There are many exciting benefits of researching your family history. Some of them are:
- It can give you a sense of purpose and a deeper personal identity by connecting you to your ancestors and their stories.
- It can provide mental stimulation and cognitive benefits by challenging you to learn new skills and discover new information.
- It can strengthen your family connections by inspiring you to share your findings with your relatives and listen to their stories.

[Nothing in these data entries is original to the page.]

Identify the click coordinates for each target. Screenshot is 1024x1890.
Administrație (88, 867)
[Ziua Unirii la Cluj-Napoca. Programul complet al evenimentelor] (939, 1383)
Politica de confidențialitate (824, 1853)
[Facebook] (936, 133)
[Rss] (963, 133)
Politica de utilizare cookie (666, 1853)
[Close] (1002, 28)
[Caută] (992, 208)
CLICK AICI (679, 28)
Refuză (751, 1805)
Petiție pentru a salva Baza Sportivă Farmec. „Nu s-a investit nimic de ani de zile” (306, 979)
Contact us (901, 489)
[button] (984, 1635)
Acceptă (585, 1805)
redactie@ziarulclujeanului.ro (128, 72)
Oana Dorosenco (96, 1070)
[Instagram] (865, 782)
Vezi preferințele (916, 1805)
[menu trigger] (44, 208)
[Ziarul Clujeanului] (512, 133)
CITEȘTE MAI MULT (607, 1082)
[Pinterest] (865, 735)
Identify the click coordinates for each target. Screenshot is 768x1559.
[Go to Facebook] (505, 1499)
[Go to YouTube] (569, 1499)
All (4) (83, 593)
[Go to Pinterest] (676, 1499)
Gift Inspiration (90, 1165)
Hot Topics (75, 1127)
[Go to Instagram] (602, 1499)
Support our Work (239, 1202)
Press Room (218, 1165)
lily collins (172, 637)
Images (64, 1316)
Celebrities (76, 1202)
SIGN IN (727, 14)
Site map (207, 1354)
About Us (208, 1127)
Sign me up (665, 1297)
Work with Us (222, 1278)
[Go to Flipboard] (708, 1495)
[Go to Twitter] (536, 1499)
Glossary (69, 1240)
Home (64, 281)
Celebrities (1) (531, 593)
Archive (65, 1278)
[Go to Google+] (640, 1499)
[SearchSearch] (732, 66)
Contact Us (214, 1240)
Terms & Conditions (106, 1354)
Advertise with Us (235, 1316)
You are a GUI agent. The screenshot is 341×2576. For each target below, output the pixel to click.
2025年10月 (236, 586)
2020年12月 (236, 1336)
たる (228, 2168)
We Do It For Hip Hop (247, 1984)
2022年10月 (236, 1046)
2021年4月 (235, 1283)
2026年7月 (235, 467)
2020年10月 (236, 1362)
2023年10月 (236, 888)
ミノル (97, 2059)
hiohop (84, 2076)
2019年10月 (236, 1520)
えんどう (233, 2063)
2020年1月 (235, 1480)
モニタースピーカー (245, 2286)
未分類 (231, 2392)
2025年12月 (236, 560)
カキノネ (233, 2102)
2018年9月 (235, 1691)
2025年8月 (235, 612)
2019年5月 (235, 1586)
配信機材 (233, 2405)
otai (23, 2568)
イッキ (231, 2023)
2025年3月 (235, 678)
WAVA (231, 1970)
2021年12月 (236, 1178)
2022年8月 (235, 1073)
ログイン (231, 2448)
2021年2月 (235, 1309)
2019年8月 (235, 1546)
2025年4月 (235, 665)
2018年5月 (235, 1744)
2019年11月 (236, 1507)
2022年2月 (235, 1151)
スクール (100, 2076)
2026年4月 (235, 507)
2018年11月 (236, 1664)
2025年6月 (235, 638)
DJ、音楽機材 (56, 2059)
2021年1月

- It can improve your medical knowledge by revealing potential risk factors or inherited conditions that may affect your health or your family’s health.
- It can expand your social network by helping you meet other people who are interested in genealogy and who may share some of your ancestry.
Researching family history can also have some downsides. Some of them are:
- It can reveal uncomfortable family secrets or conflicts that may affect your relationships with your living relatives or your sense of identity.
- It can be time-consuming, expensive, or frustrating if you encounter difficulties in finding or accessing records, or if you encounter dead ends or conflicting information.
- It can raise some privacy concerns if you use DNA testing or online databases that may share your personal information with third parties or expose you to unwanted contact from distant relatives .
- It can be incomplete or inaccurate if you rely solely on DNA testing or online sources that may not contain all the information about your ancestors or may contain errors or gaps.
I can also become addictive. I certainly am. Cheers, BT
I think the frustrations factor is my least favourite outcome. Why no marriage record? Why no passengers list? Why aren’t the people from my tree who pioneered in Algoma, buried with cemetery records there? Who is Doris and why does she copy trees into s 200,000 people tree called Synchronizer?
And my biggest frustration: the person who put some of my people and many others in a fictional tree.
But then, someone shares a photo or a story, and I feel rejuvenated.